In a famous incident, in June 2011, hacktivist group Lulzsec broke into Sony Pictures’ network by exploiting an almost embarrassing security vulnerability, and stole a substantial amount of data which included not only email addresses, but also names and home addresses of Sony’s customers. However, Sony Pictures seems alive and well. If such a large company managed to get away with such a high-profile breach, it would be tempting to think that smaller players can afford their share of incidents.
In practice, cybersecurity incidents have a much stronger impact on SMEs. Security expert Dr. Jane LeClair noted, in her testimony before a U.S. House of Representatives Committee4, that half of the small businesses affected by a data breach go out of business within six months.
The reason why a data breach can have such a disastrous impact of a small company today is that the mounting value of data held by SMEs – and, implicitly, the mounting cost of compensating for its exposure – is becoming more and more difficult to absorb for SMEs.

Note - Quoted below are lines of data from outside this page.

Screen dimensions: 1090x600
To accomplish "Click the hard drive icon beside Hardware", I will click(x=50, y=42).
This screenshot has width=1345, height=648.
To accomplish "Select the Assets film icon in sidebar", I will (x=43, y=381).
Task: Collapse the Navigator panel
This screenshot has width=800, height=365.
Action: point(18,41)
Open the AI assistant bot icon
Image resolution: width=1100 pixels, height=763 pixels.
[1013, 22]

A study published by security solution vendor Kaspersky5 showed that the average cost of a single security incident exceeds $30,000, and that even some of the most technically trivial, such as denial-of-service (DoS) incidents, can cost more than $50,000. Another study6 found that, in Italy alone, while the financial losses due to cybercrime totaled just $875 million, the costs associated with recovery and missed or failed business opportunities was almost ten times as large, at $8.5 billion.mattis, pulvinar dapibus leo.
Data breach cost is not incurred only by the incident and the post-incident activities (closing security backdoors, implementing new security measures, legal proceedings etc.). A study published by network equipment vendor Cisco7 reveals that more than 40% of breached organizations lost more than 20% of their customer base shortly after a cybersecurity incident. The damage in reputation alone was sufficient to lose almost one fifth of the customer base.

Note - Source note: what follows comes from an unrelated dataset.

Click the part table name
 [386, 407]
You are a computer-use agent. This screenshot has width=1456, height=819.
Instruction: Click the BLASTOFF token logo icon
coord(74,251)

Why these figures? As we mentioned earlier, SMEs hold highly valuable data: credit card data, personal information such as names and home addresses – all of which are regarded as highly important by a company’s customers.
Any kind of data access – internal or external – is your responsibility. This is why it is imperative for any SME to protect any data that is related to its customers, services and partners, regardless of how these assets are held and of their nature.